Linking worker pay to CEO compensation is a savvy move. As unions remain popular, the idea of sharing the wealth appeals to a basic sense of fairness among the public.
It also makes financial sense for the automakers themselves. When GM workers went on strike in 2019 for 40 days, the cost to the company was far greater than anticipated — nearly $4 billion.
NBC estimates that meeting the union’s salary demands today would cost the companies comparable amounts — but spread out over much longer periods. “A 40 percent wage bump for UAW members would cost GM $4 billion to $5 billion and Ford $5 billion to $6 billion over four years,” they report.
But rather than offer salaries that enable workers to budget their lives, buy homes, and project expenses, the Big Three want to pay workers individual bonuses during years when profits are high. Their ostensible reason is to remain flexible as the industry is pressured into evolving away from fossil-fuel based vehicles to all-electric vehicles in the face of a warming climate.
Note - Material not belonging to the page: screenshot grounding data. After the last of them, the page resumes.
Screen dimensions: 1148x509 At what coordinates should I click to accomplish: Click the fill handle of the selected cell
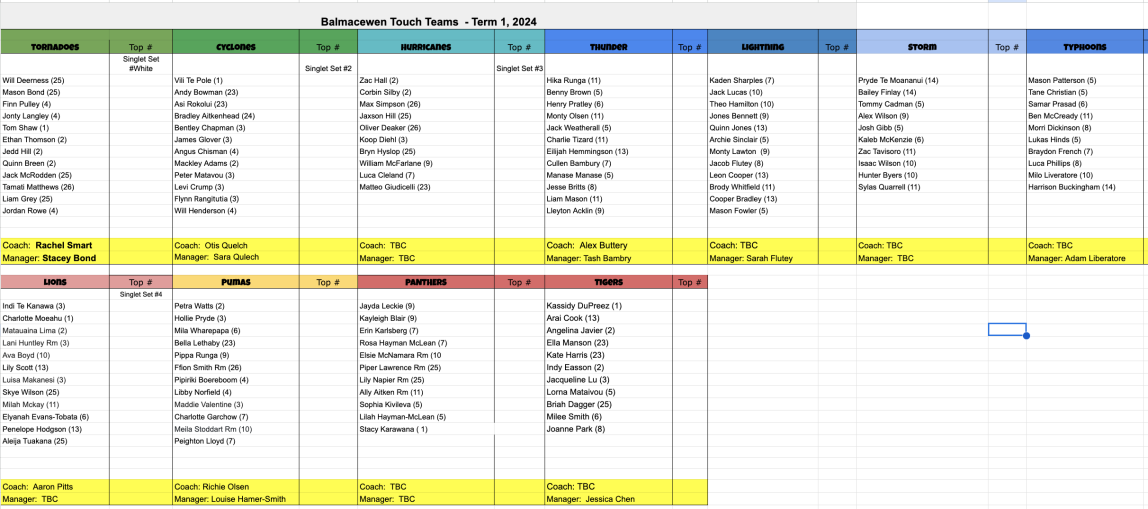[x=1026, y=336]
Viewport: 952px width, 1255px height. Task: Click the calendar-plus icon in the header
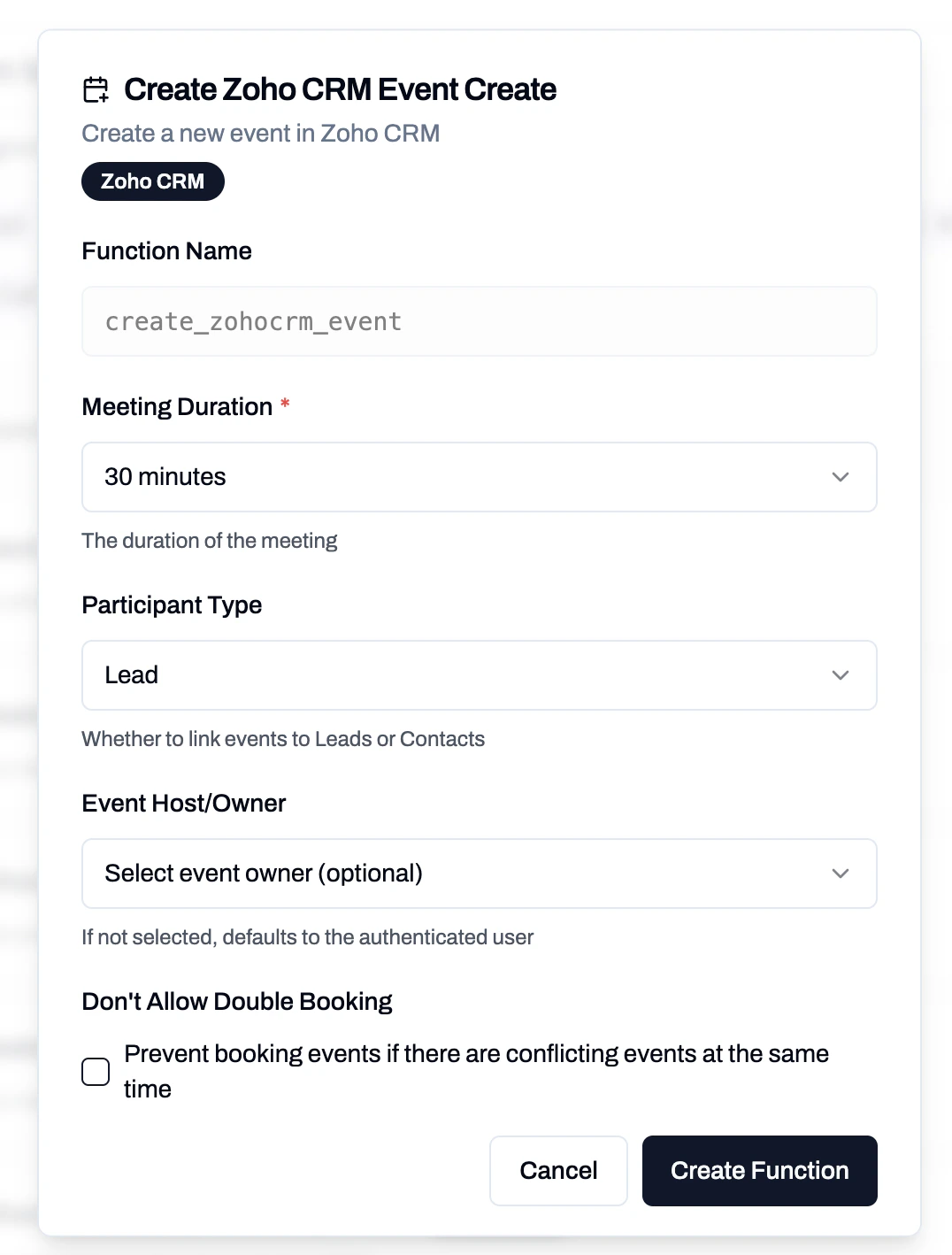(x=96, y=89)
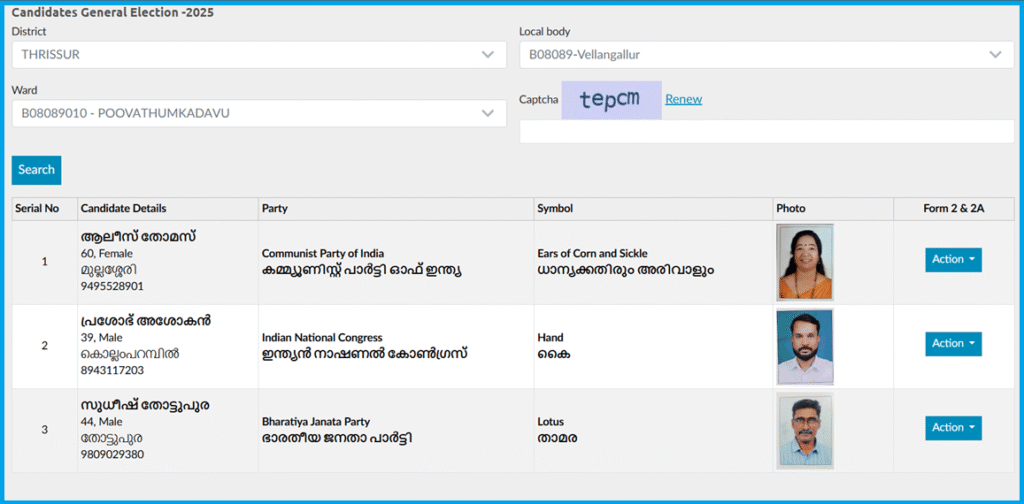The height and width of the screenshot is (504, 1024).
Task: Select photo of the Bharatiya Janata Party candidate
Action: pos(805,430)
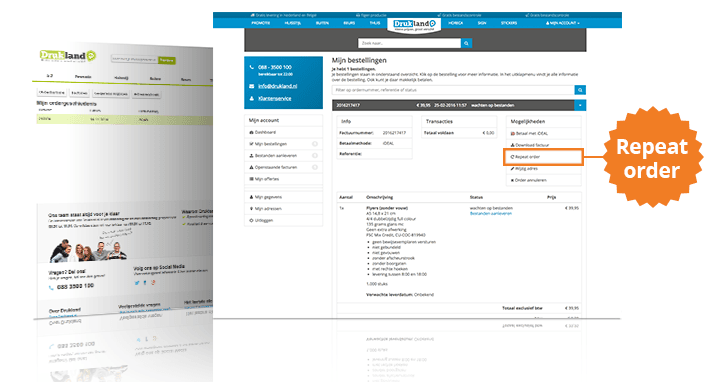The width and height of the screenshot is (726, 382).
Task: Click the info@drukland.nl email link
Action: coord(277,86)
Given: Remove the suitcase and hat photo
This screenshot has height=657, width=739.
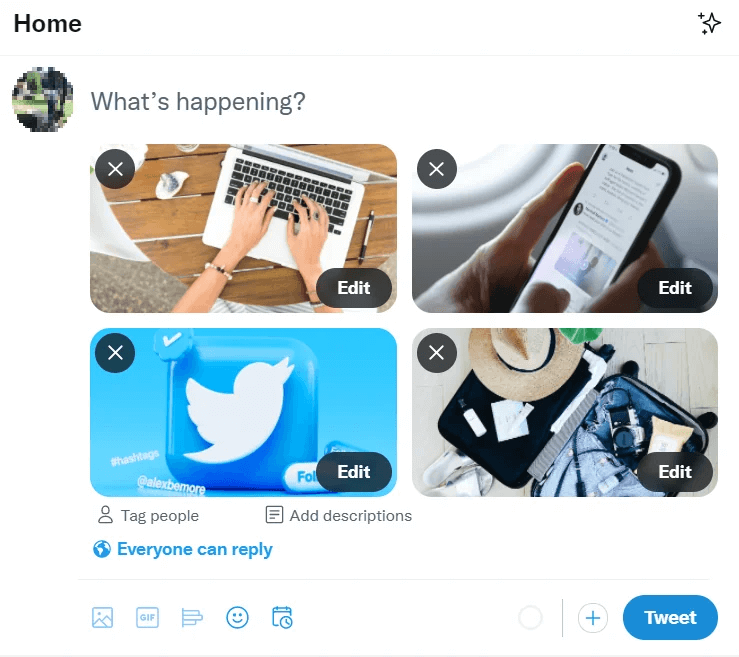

But President Joe Biden’s administration just announced a massive funding plan to boost EV production and tied it to labor rights. “Building a clean energy economy can and should provide a win-win opportunity for auto companies and unionized workers who have anchored the American economy for decades,” Biden said.
In short, automakers can unlock federal funding, avoid disruptions to their inventories, and ensure that their financial losses are spread out over several years rather than just a few months — all by simply meeting UAW’s salary demands.
What more incentives do the big companies need?
There’s another beautiful win-win opportunity for workers and automakers in the EV transition. It takes significantly less labor to make an EV compared to a gas-run car. According to Ford, it’s 40 percent more labor efficient to make EVs.
According to UAW, auto workers “are working 60, 70, even 80 hours a week just to make ends meet.” But if they’re making EVs, they could work fewer hours at a higher rate without impacting production or their yearly salaries. Studies show that the companies would likely remain profitable and retain employees better if they switched to a four-day workweek with no loss of pay.
UAW’s demands, in short, are hardly unreasonable. But with corporations insistent on squeezing more profits no matter the cost, merely pointing out the mutually beneficial rewards of meeting union demands isn’t enough to sway shareholders and their allies.
So the striking workers are fighting for their demands. It remains to be seen how much autoworkers can flex their power. The Big Three can certainly test their patience and find out.